Yes, exactly....and this I guess prompted my original post. I'm finding I'm not testing validity but increasingly writing "follow up/clean up" Rules for some wayward instances that leave a consequential situation, i.e. gates open, valves not closed, pumps still running, etc.
A well know problem for those with completed HA installations: What Now? Remember when that sensor failed to report and the lights were left on..... more to automate.... And then, check the checkers and keep the fun going...
Due to an addition, that we put on our home, two major bathrooms have no windows to the outside world. The exhaust fans (high powered inline 'remote' (attic installed) ) fans do heavy duty to remove excess moisture through exterior vents. Even for a brief shower, the built up humidity takes quite a long time to exhaust properly.
Wait for his reply....but here is my take-away from your question.
As an aside to the OP-
It is once again evidence that known Best Practices, and the tools that help new and old users achieve them in this environment, should be integrated in the core system and not tucked away in Custom App/Driver add-ons that you have to know/learn about....as you are about to.
Hats off to all those that have seen the need and created these add-on solutions...while that is the blessing of HE (that said individual creativity can be expressed in helpful tools), it is also the curse for new users ...as I believe a chunk of that work should be proof-in-concept that HE ought to adapt in the core system so it's JUST THERE ...and you don't have to be told to go add it.
First of all, what devices are critical in your environment?
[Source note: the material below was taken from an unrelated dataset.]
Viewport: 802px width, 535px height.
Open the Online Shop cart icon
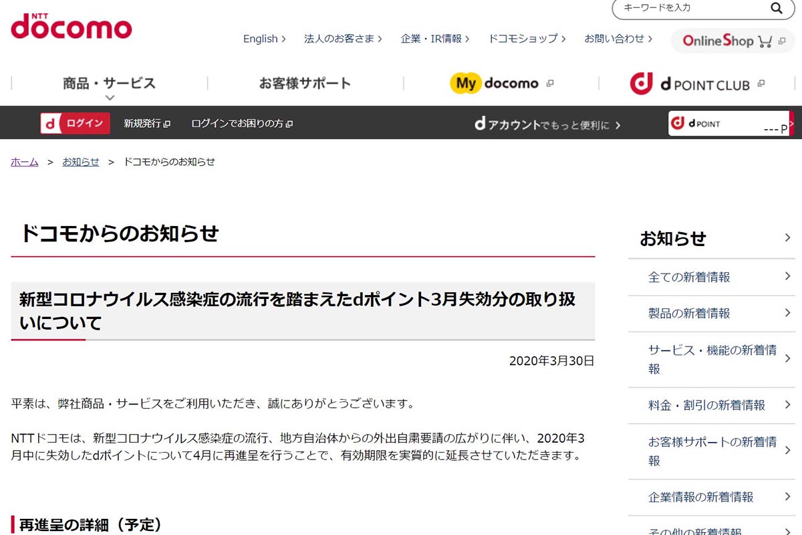pyautogui.click(x=765, y=41)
Door sensors? Water sensors? The smart outlet powering the iron lung?
I'd strongly suggest separating these things:
rules using a device
method for checking the health of a device
method for alerting on the health of a device
For example, I've got some devices (motion sensor) that are used in multiple rules (lighting, intrusion alarm, heating/cooling based on presence) -- I don't want to embed (duplicate) a health check for the motion sensor into each rule.
I'd suggest a set of rules to set per-device global variables based on device health, with a small and discrete number of values (ie., "Health OK at timestamp", "Health in question due to reason at timestamp, pending confirmation (X)" -- where "X" is the number of queries attempted or a timeout value, etc, and "Device Health Bad (reason) at timestamp").
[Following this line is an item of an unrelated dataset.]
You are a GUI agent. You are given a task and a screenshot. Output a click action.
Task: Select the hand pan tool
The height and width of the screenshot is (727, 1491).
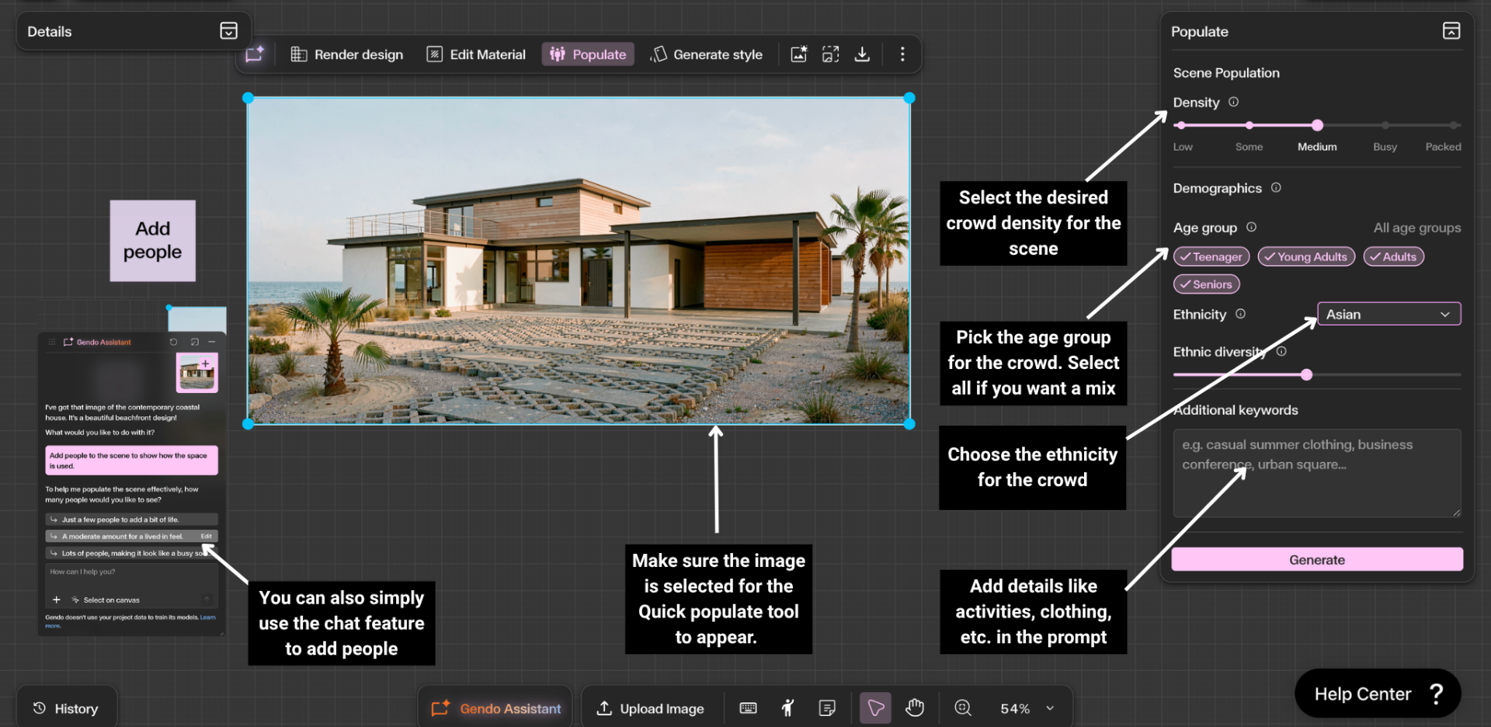pyautogui.click(x=915, y=708)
The rules that use a device (ie., lighting, HVAC control, etc) would require the device health variable to be "OK" in order to proceed.
A separate rule would report on any devices that are not in good health, based on the variables.
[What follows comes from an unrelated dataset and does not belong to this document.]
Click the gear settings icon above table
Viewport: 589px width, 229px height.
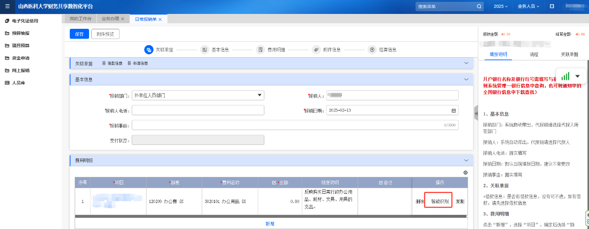(465, 173)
Thanks for your thoughtful reply, but starting it out like this kinda sucked. I mean seriously, do you not think there are more than a few folks in this forum that would have some serious issues if the automations & oversight they have come to trust would incur a day or so of less-than-obvious failure?
Security, Plumbing, and Freeze Protection aside....some actually have agriculture, animals, and equipment on the line. I could give two sh_ts about the lighting scenes so many spend so much time optimizing. That kinda stuff offers me no labor savings/facility oversight/and protections in comparison.
So yeah, I have LOTS of Iron Lungs that I'm not having to be hovering over because of the use of automation, before HE in fact.
EDIT ADD: I want to point out that the content of your post was exactly the kind of stuff I was hoping folk might throw on the table. Thanks.
Thank You!!
I asked without first searching myself
So, double thanks.
My other question remained unasked in this thread because I did do a search for "DAC" & "device activity check" to learn it was an app and available through HPM
My question about what you consider critical was meant to inspire some thought about different levels of risk.
OK, let me put it another way:
Don't rely on low-end consumer grade equipment (ie., Hubitat and the whole ecosystem of sensors) for anything critical such as life-support (and yes, I'd include animal life).